Protecting civilians in armed conflict
< Back to the other News

Niger: the government and the former rebels join forces against landmines

7th November 2011 | Niger - Landmine ban

Niger: the government and the former rebels join forces against landmines

“Bringing together so many members of the Government armed forces and the former rebels around the issue of mine clearance has never been done before, and is a symbol of confidence in the future”, former rebel commander, Agadez, Niger, 23 October2011.

On 22 and 23 October 2011, Geneva Call organised a technical workshop on humanitarian demining in Agadez in collaboration with the National Commission for the Control and Collection of Illegal Weapons (CNCCAI).

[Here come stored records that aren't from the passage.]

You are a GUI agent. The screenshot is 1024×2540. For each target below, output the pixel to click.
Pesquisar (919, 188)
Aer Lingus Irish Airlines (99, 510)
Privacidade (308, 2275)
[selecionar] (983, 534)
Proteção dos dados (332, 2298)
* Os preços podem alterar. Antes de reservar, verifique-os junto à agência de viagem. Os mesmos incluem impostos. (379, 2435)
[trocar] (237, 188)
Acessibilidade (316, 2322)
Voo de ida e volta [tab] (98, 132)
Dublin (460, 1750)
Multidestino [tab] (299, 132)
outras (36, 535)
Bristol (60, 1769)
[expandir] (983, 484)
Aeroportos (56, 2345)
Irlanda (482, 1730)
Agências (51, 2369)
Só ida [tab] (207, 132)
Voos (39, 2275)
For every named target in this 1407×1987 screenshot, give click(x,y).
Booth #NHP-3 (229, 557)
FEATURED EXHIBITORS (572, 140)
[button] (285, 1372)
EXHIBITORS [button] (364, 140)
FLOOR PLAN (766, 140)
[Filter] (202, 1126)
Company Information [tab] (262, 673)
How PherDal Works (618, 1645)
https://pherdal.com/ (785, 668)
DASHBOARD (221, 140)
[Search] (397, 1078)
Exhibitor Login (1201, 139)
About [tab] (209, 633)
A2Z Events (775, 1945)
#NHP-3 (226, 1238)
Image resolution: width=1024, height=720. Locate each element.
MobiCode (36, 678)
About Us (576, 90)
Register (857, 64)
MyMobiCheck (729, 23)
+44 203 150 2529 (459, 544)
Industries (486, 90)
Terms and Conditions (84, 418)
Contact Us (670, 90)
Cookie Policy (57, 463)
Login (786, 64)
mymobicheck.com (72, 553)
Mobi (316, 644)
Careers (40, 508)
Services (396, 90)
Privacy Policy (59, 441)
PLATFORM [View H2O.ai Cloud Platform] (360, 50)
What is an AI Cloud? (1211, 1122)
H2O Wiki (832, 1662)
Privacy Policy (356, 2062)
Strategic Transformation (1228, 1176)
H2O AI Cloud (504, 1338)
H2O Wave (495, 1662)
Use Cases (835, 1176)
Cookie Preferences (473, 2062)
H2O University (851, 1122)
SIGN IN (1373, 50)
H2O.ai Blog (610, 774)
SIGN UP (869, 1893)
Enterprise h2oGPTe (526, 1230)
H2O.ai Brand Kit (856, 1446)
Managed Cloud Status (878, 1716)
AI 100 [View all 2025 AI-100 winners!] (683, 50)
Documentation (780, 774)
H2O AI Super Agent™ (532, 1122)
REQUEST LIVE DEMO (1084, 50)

The workshop brought together Government authorities, former rebel fronts and international humanitarian organisations working in mine action in Niger to consider the current mine action situation in the country. The event was funded by the Swiss Federal Department of Foreign Affairs.

From 2007 to 2009, the north of the country was the scene of an armed conflict between the Niger Justice Movement (MNJ), including its splinter factions, and Government armed forces. Anti-­vehicle mines were used by both parties to the conflict, mostly in the Agadez region, causing more than 300 casualties, including many civilians, and seriously damaging the regional economy.

Workshop participants shared information on mined areas, and discussed how to enhance co-­operation in mine clearance. Former rebels agreed to identify the areas that they had mined, and the army agreed to provide maps. The CNCCAI announced it would train and integrate 100 to 200 former rebels into its mine clearance programme. This is similar to what has been done since 2009 in neighbouring Chad, where the national mine action centre has trained 150 former rebels from the Tibesti region in mine clearance.

The workshop also recommended that a joint committee be set up to follow up with field surveys and to collect mines that may be in the hands of private individuals.

Geneva Call was able to organise the workshop thanks to its strong links with both the Government and the MNJ, and the confidence built up since 2008 when it began a programme to raise awareness within the MNJ of international norms with respect to anti-­personnel and anti-vehicle mines. Geneva Call now hopes that the international community will take advantage of the new dynamics that are emerging and the common will being shown by former enemies, and support Niger in its efforts in mine clearance, development and reconciliation.

The workshop is the result of a lengthy process, and is a good example of how important it is to involve all actors in a conflict in seeking resolution to humanitarian problems and building peace.

A few days before the workshop, Geneva Call had organized a technical visit by a landmines expert seconded from the Geneva International Centre for Humanitarian Demining to advise the CNCCAI on international mine action standards, and to assess needs in terms of technical support, notably in information management. The expertise provided, and recommendations made in the field were greatly appreciated and will certainly further develop mine action in Niger.